Le plus pressé est donc de faire face « aux brigands », de s’armer, de s’organiser. C’est ainsi que d’un bout de la France à l’autre se forment les municipalités de village. Et quand on s’est bien aperçu qu’il y a peu ou point « de brigands », que les prolétaires ne sont ni assez audacieux ni assez conscients, ni assez organisés pour substituer leur Révolution à la Révolution, d’un cœur allègre on marche contre les châteaux et on tourne contre l’ancien régime les armes qu’on avait saisies en un mouvement instinctif de frayeur.

Il y a donc comme un mouvement conservateur de contraction, de resserrement, qui est suivi d’une expansion révolutionnaire.
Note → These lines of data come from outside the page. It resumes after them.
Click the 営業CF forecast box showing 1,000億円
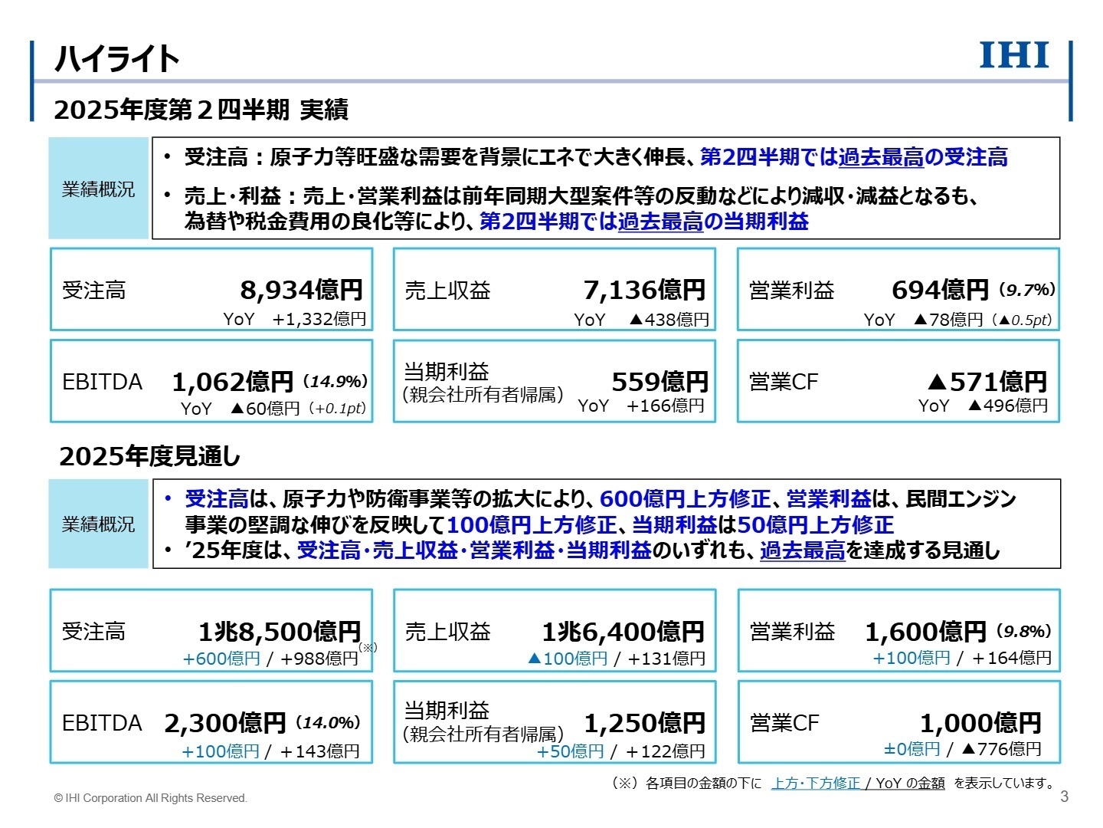 coord(897,721)
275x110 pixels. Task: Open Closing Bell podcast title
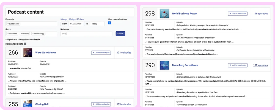(x=42, y=104)
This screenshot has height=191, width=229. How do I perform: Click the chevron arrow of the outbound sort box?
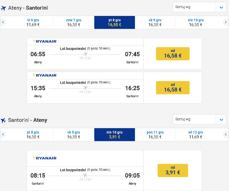[x=221, y=7]
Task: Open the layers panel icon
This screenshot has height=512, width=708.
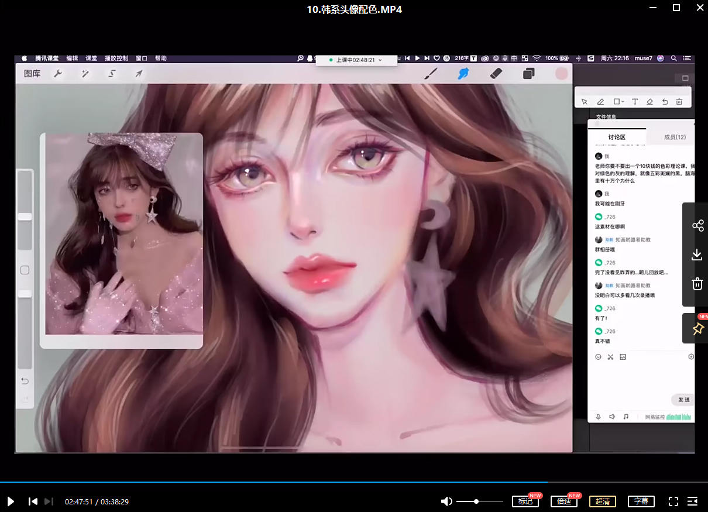Action: point(528,74)
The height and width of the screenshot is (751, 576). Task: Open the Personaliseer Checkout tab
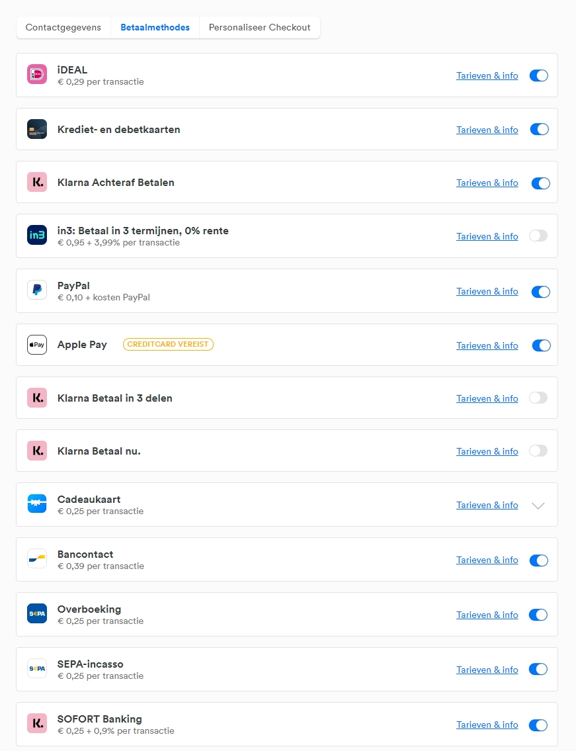point(259,28)
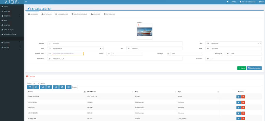The image size is (265, 121).
Task: Click the red trash icon above ship image
Action: pyautogui.click(x=138, y=25)
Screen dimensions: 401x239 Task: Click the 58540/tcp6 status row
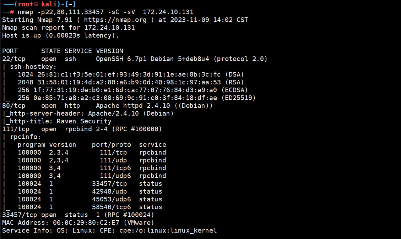coord(90,207)
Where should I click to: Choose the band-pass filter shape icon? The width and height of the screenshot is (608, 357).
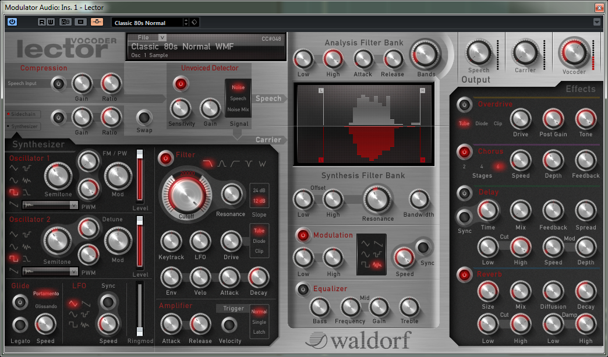click(x=222, y=164)
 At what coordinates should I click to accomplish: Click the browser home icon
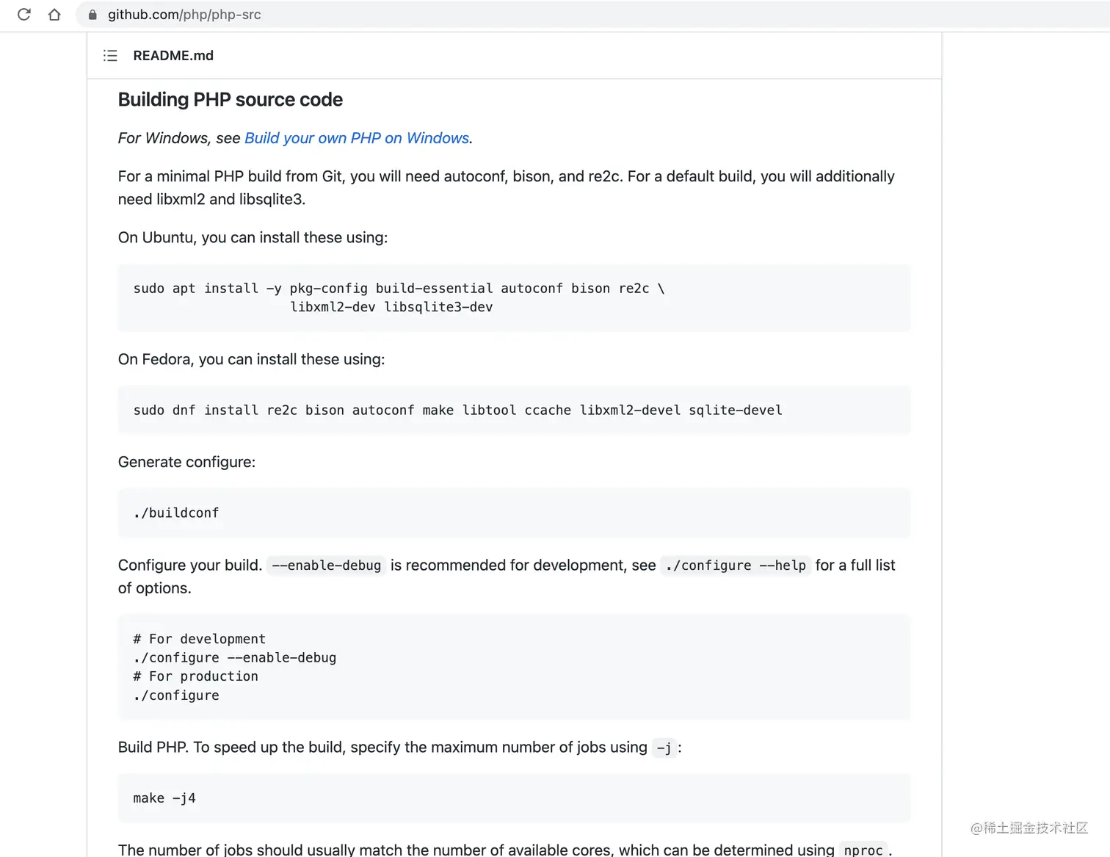[54, 15]
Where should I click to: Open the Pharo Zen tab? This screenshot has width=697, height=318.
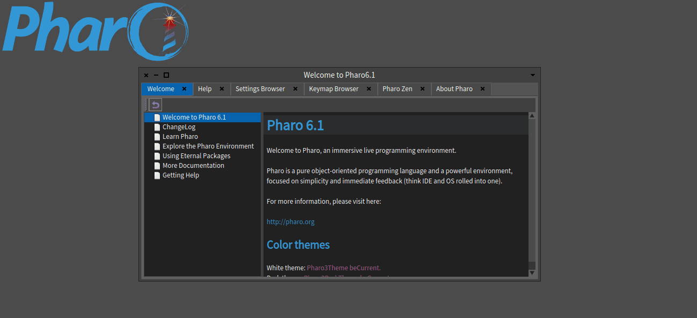[x=397, y=89]
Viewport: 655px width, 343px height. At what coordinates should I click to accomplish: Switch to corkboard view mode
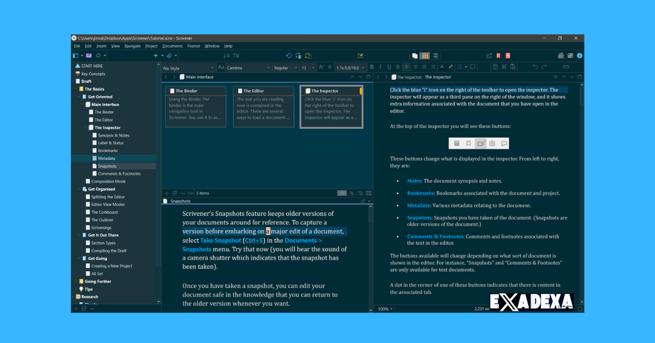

Sous l’émoi de l’inconnu et devant le tressaillement des sans-propriété, les communautés des villages se replient sur elles-mêmes, nomment des hommes de confiance, instituent une milice et ayant ainsi garanti l’ordre de la propriété dans la Révolution, elles se précipitent contre le système féodal.

Ou plutôt ces deux mouvements, l’un conservateur, l’autre révolutionnaire sont liés et presque confondus en cette prodigieuse époque où les esprits surexcités et agrandis semblaient suffire à la fois à tous les problèmes. De même qu’à Paris dans les journées de péril qui précédèrent le 14 juillet, la bourgeoisie révolutionnaire sut armer ses milices contre les régiments de la Cour et désarmer les hommes qui lui paraissaient menaçants pour la propriété, de même, dans la campagne, le Tiers État rural s’organise à la fois pour protéger contre toute agression la propriété paysanne et pour abattre la féodalité.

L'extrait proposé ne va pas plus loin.